# How to stop my dog from becoming aggressive when humped?



## katenkit (Sep 14, 2013)

I have a 8 year old male doberman. He was rescued when he was about 1. He is very sweet and tolerant dog and he LOVES the dog run and playing with other dogs. When he was younger, other males would hump him and he would just stand there and wait for them to stop. Over time, he was able to let other dogs know that this is not OK. 

However, in the past year or so, he began to display aggressive behavior when humped. A dog would climb on him, he would wait for a minute or so with his ears pulled back and then attack with a growl. No dog has been harmed and this has happened only a few times, but those were the only times I took him to socialize.

I would love for him to keep going to the park to play with others - his favorite past time!
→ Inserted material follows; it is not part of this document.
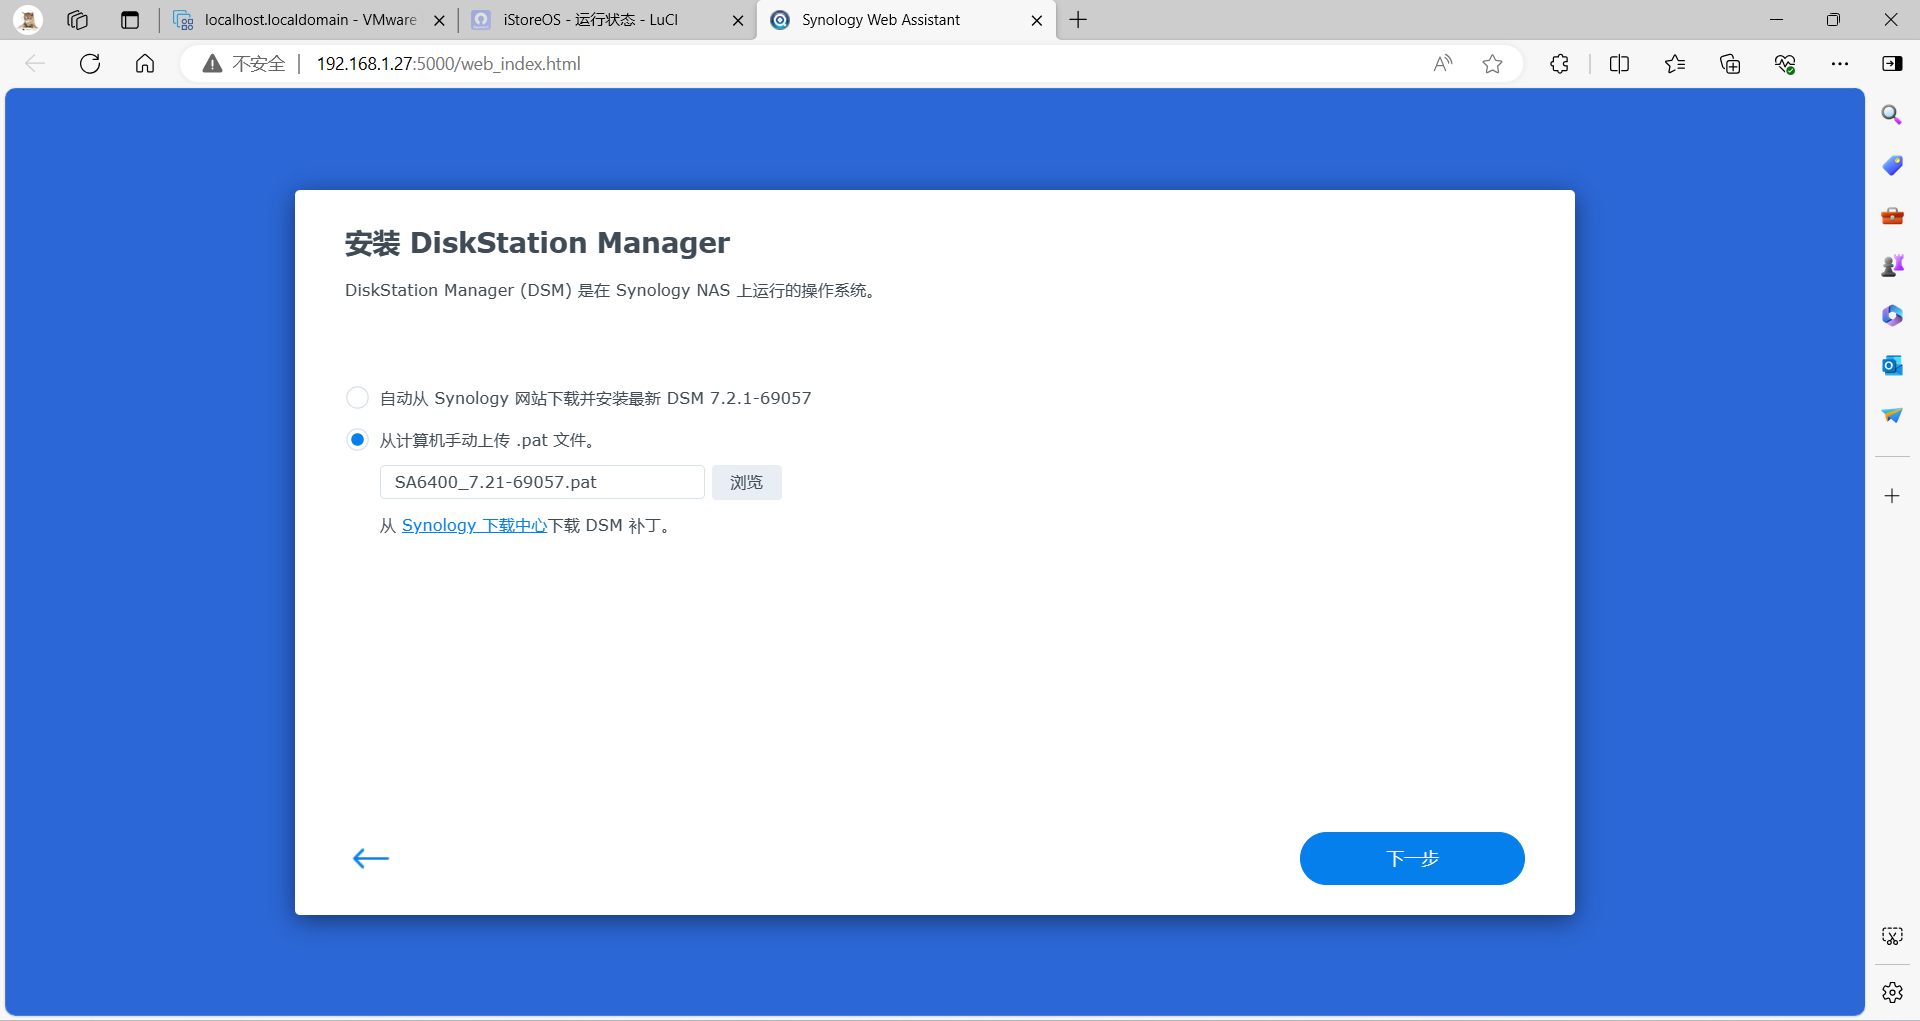This screenshot has width=1920, height=1021.
Task: Click the 浏览 browse button
Action: pyautogui.click(x=746, y=482)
But I need some help dealing with this. 
Thank you!


----------



## sassafras (Jun 22, 2010)

If he growls and air snaps, and no one is hurt, then he wasn't really "attacking" so much as telling off the other dog and honestly, I think your dog has a right to tell off another dog who is being rude by humping him. Personally, I wouldn't allow another dog to hump my dog for a whole minute in the first place.


----------



## katenkit (Sep 14, 2013)

Its definitely not air snapping. He had a dog on the ground in an instant with his mouth full of hair after I pulled him by hind legs. I am just afraid of this happening again (and going any further). I'd let him growl and air snap without a problem if it was just that...
About 2- 3 years back he really was just telling off other dogs, but I feel that it escalated


----------



## Kathyy (Jun 15, 2008)

He is 8 years old, perhaps his back hurts now. Might be time for him to just socialize with a select few dogs that aren't so rude.


----------



## Jmc1985 (Nov 27, 2012)

katenkit said:


> However, in the past year or so, he began to display aggressive behavior when humped. A dog would climb on him, he would wait for a minute or so with his ears pulled back and then attack with a growl.
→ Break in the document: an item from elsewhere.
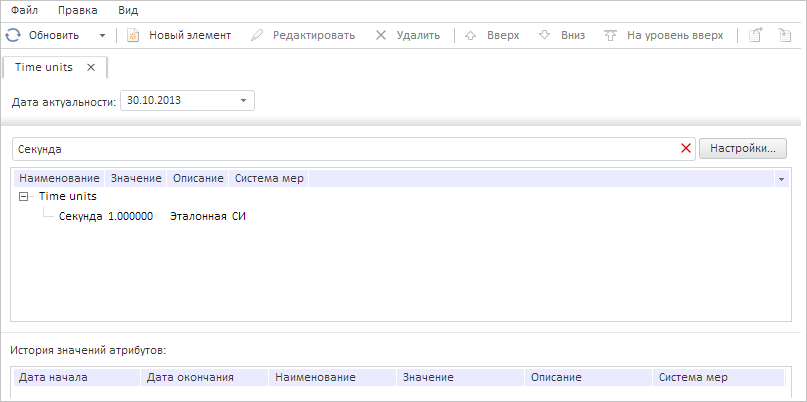Open the column header options dropdown arrow
Viewport: 807px width, 402px height.
tap(780, 179)
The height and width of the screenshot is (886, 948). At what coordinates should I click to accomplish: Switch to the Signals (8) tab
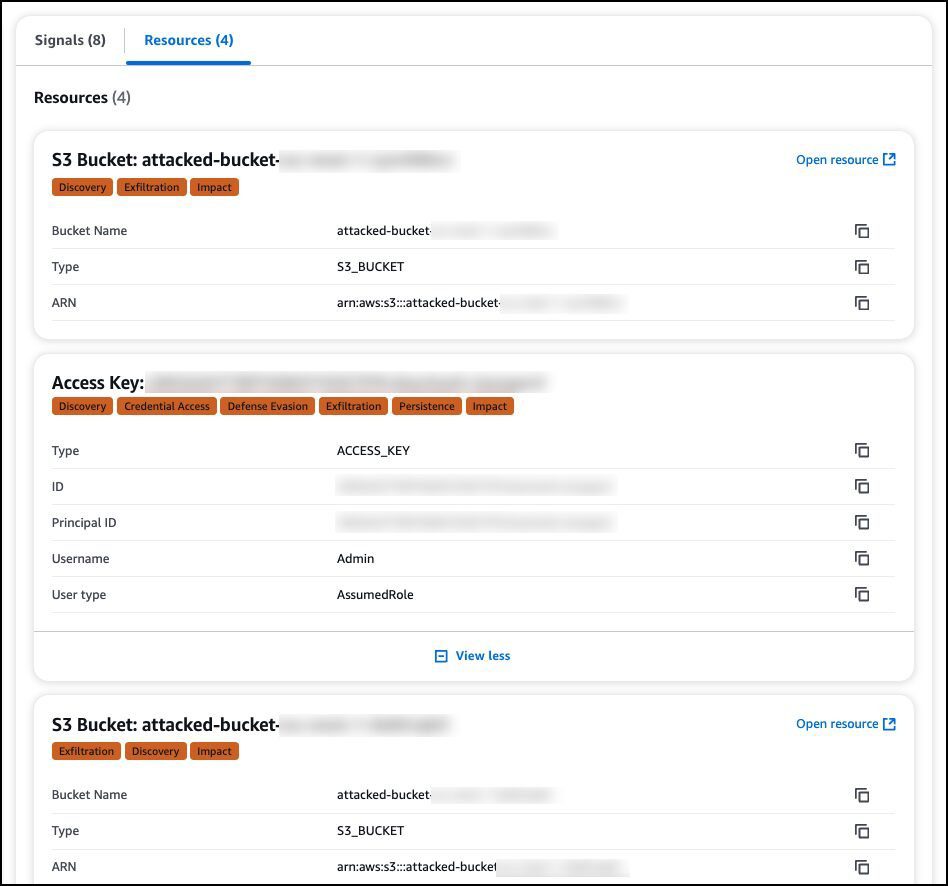[x=70, y=41]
^^If it's being allowed for a minute or longer, I don't blame him for snapping. I would be sure to supervise his play with other dogs better so they're not allowed to force him to put up with their rude behavior. If he gave them a minute without snapping, I think he's showing incredible self control and it's up to you to make sure that he's not put in that position.


----------



## WonderBreadDots (Jun 26, 2012)

When my Dobes turned about 7 they were no longer as tolerant of rude behavior from other dogs. My female Dobe would allow exactly two sniffs to the rear end and that was all and the male would maybe allow one if he was feeling generous. The dogs would still play with their "friends" that they had since they were younger, but they were not to keen on making new friends, let alone going to a dog park which is full of new dogs. I thought that was how Dobes were since my friend had one and he was not keen on making any new friends when he got older. I tried not to put my dogs in a situation where they would be approached by more than one new dog when they got older. You could try making play dates with dogs that you know your dog gets along with, but maybe not at the park where there could be rude dogs.


----------



## Adjecyca1 (Jul 25, 2010)

I wouldn't expect my dogs to tolerate humping, i don't tolerate humping, i HATE when someones dog keeps trying to hump me, i can understand why a dog wouldn't like it either


----------



## hanksimon (Mar 18, 2009)

My dog was the humper  He's not aggressive, but he does want to play and he is a pest. When he gets snarked ( or worse), they he does a play bow or barks .... and even the most 'aggressive' dogs will stop the attack. However, if he doesn't get a chance to playbow, things can get ugly [He doesn't do this anymore, b/c of arthritis.]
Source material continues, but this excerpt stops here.